Supplied material:
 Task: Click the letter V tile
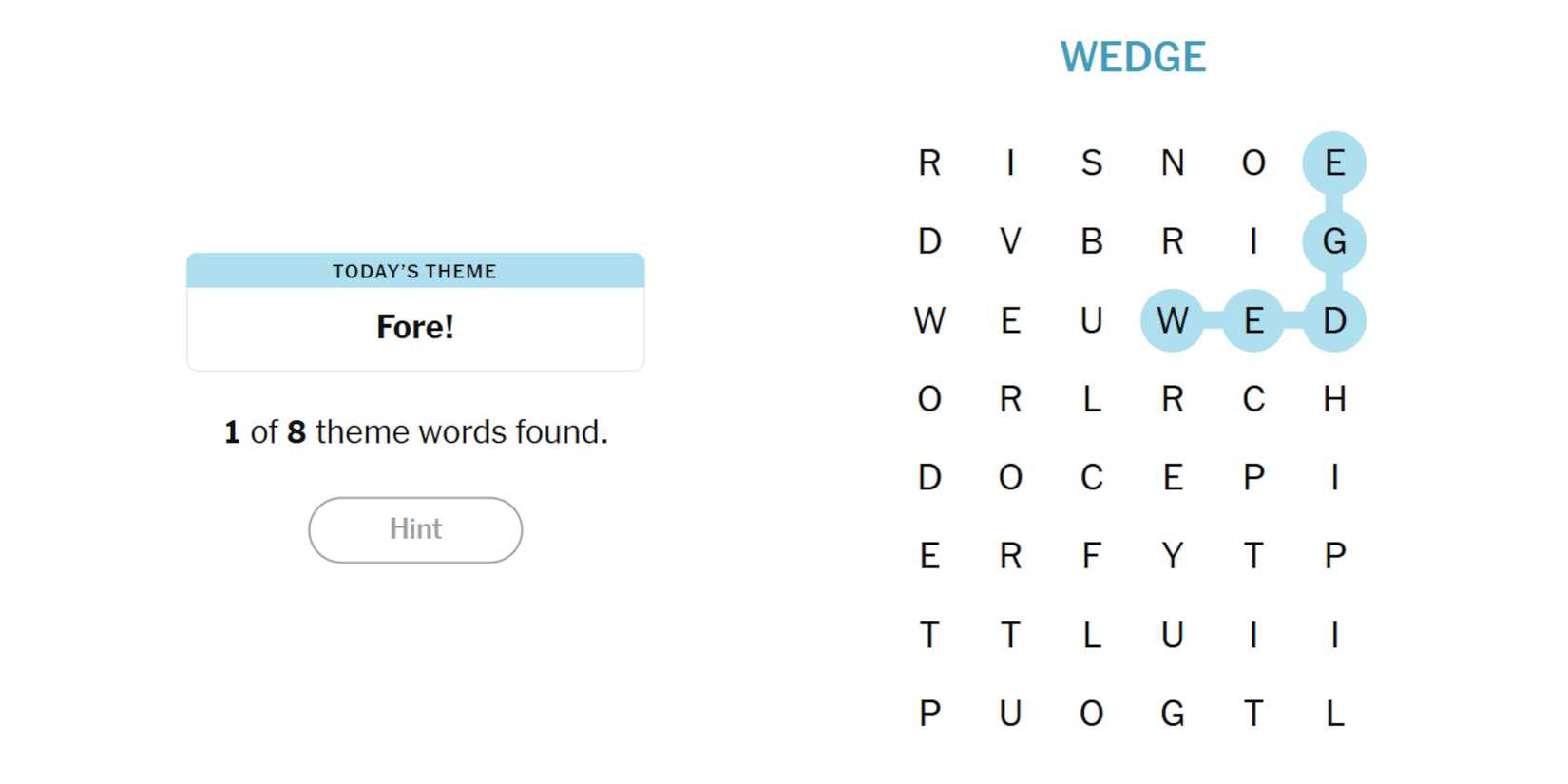coord(1010,241)
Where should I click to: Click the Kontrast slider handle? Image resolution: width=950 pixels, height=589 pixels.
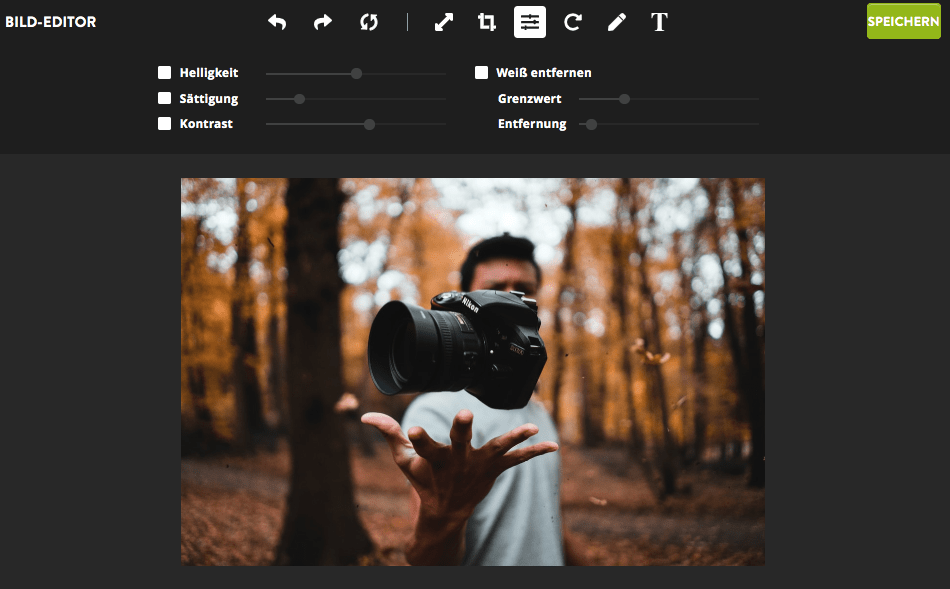[x=369, y=124]
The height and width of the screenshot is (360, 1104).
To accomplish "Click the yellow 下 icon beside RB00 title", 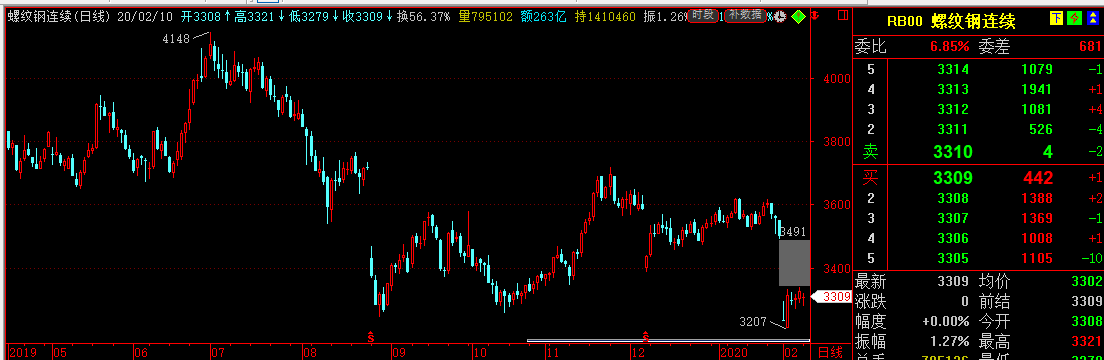I will click(x=1057, y=18).
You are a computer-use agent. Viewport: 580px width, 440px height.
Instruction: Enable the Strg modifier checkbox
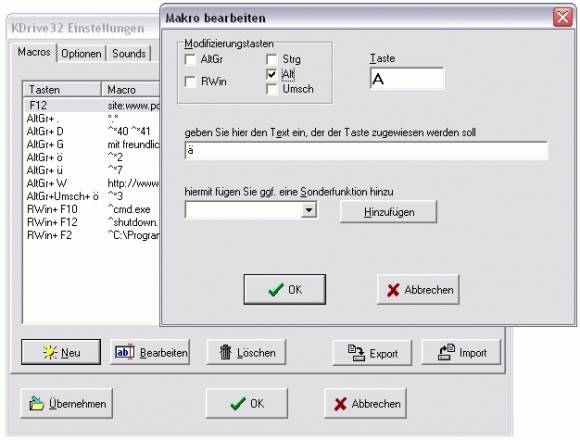click(272, 60)
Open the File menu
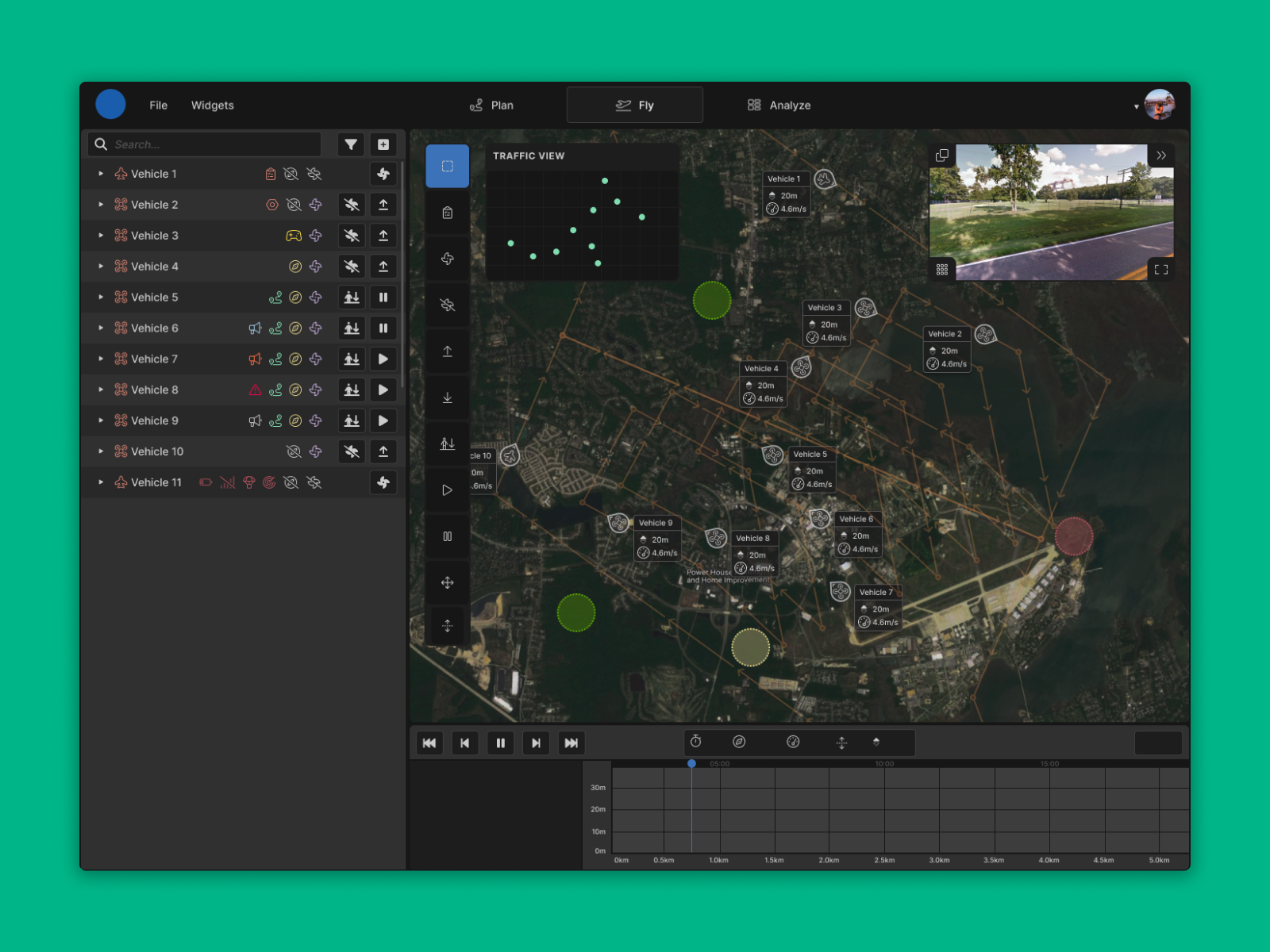The image size is (1270, 952). (158, 106)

Problem details: Set down, exactly as written, each line from the one that contains "You are a computer-use" to the last line of the records, but none of the pictures.

Answer to the exercise:
You are a computer-use agent. Viewport: 580px width, 440px height.
Instruction: Enable the Strg modifier checkbox
click(272, 60)
Open the File menu
The image size is (1270, 952). (158, 106)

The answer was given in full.